You jokes
Why can't you hear a pterodactyl go to the bathroom? The "p" is silent.
How do you get a one-armed man out of a tree?
You wave at him.
Did you hear the joke about Helen Keller? Neither did she. Did you see that one coming? Neither did she.
(She's blind and deaf)
If you give a gator a GPS, does that make it a navigator?
My teacher told me, "You have no idea how powerful this quote is." I looked at her and told her, "You don't know how powerful the shotgun in my bookbag is."
Memes
What do you call a happy child swinging with her friends at recess?
Not Sally.
What do you call your daughter's boyfriend when he brings her back past 10pm?
An ambulance.
A man looks at his friend and says, "If you and a friend go camping and you two get really drunk, and in the morning you wake up with a condom in your butt, would you tell anyone?" The friend says in a disgusted tone, "No." So the man says, "Okay, let's go camping."
What's the best part of dating a homeless girl?
You can drop her off anywhere.
A vampire walks into a bar and orders a cup of hot water. The bartender asks, "I thought you guys only drink blood?"
The vampire pulls out a used tampon and says, "I'm making tea."
You know when you sign up for something and it says "I'm not a robot"? I guess he never had the chance to tick that.
Why can you never hear bunnies having sex? Because they have cotton balls.
Why did the skeleton not go to the dance?
Because he’s dead.
You idiot.
You gotta hand it to blind prostitutes.
What do you call those dead pieces of green stuff left in the bottom of a bowl of Caesar salad?
The last romaines. Now lettuce pray for them.
A woman visits the doctor as she has some abdominal pains and suspects she may be pregnant.
After her examination, the doctor comes out to see her: “Well, I hope you like changing diapers!”
She replies: “Oh my god! Am I pregnant, am I pregnant!?”
To which he responds: “No, you’ve got bowel cancer.”
Did you hear that Stephen Hawking wrote a new book? It's called "Around The House in Eighty Days."
Chuck Norris doesn't dial the wrong number. You answered the wrong telephone.
What do you get when you cross the Atlantic with the Titanic? About half way.
A man from France, a man from Britain, and a man from New York are on an expedition to the Amazon Forest. After a while, they get lost. As they are walking, suddenly the bushes jump up into the air and men with spears are there. One man says, "Hey, you're in our sacred land. So what we are going to do is skin you and then use your flesh to make canoes. But we aren't that crazy, so we will let you choose how you die."
The man from France said, "Bring me the poison."
The man from Britain said, "Bring me the gun."
And the man from New York said, "Bring me a fork."
The guy was confused with the fork but still brought the items and gave them to them.
The guy from France said, "For France!" And drank the poison and died.
The man from Britain said, "Long live the queen!" And shot himself and died.
And the man from New York started stabbing himself with the fork and said, "Make a canoe out of this, you fuckers!"

> [Problems to solve]
1. On the jokes page, what does the vampire order when he walks into the bar?
2. Write out the part of the jokes page starting with "What's the best" and going on through "pray for them.".

> [Source material]
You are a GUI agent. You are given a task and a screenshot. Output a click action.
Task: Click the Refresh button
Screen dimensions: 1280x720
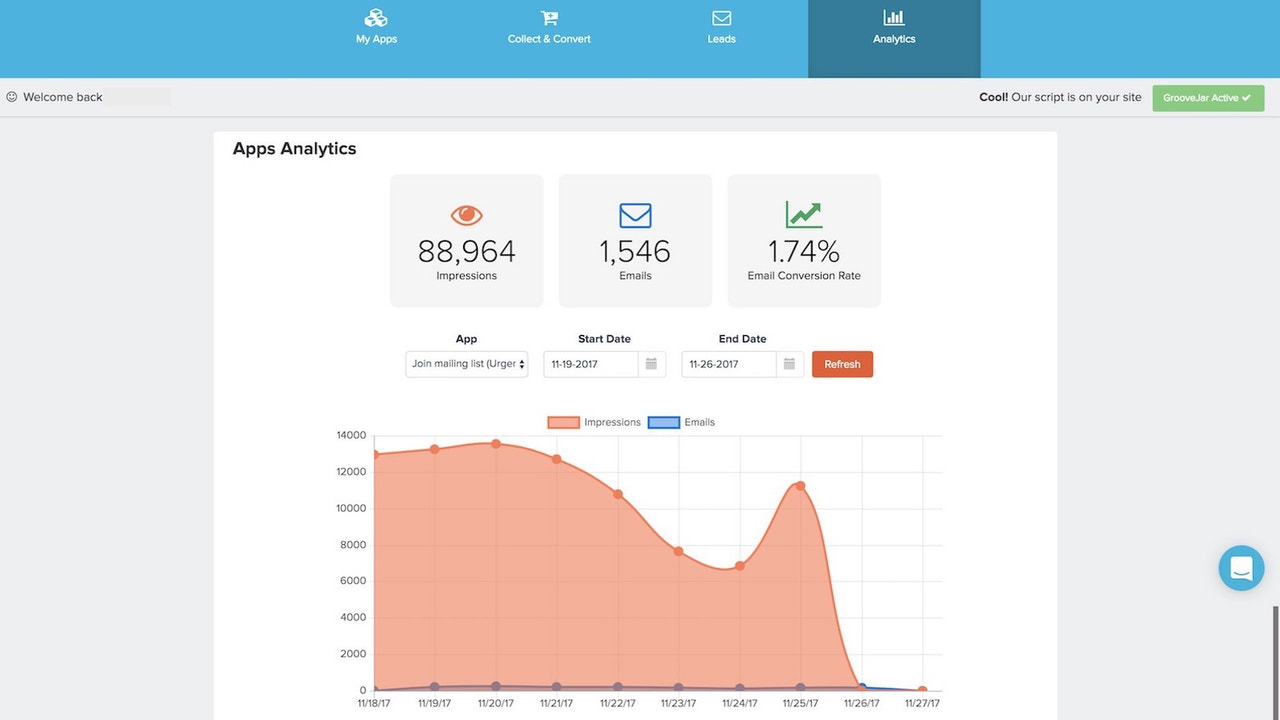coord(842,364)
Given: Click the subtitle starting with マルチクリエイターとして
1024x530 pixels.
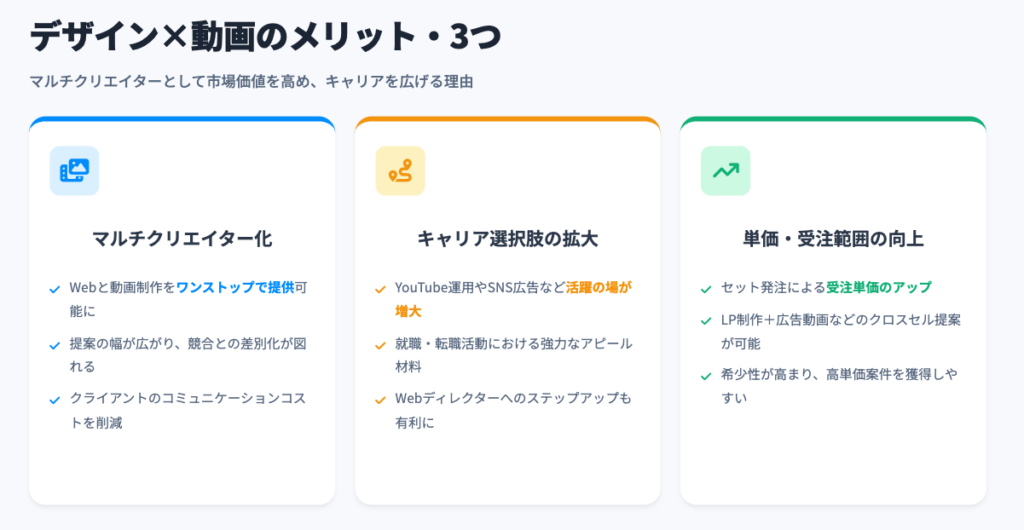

> [Answer list]
1. A cup of hot water.

2.
What's the best part of dating a homeless girl?
You can drop her off anywhere.
A vampire walks into a bar and orders a cup of hot water. The bartender asks, "I thought you guys only drink blood?"
The vampire pulls out a used tampon and says, "I'm making tea."
You know when you sign up for something and it says "I'm not a robot"? I guess he never had the chance to tick that.
Why can you never hear bunnies having sex? Because they have cotton balls.
Why did the skeleton not go to the dance?
Because he’s dead.
You idiot.
You gotta hand it to blind prostitutes.
What do you call those dead pieces of green stuff left in the bottom of a bowl of Caesar salad?
The last romaines. Now lettuce pray for them.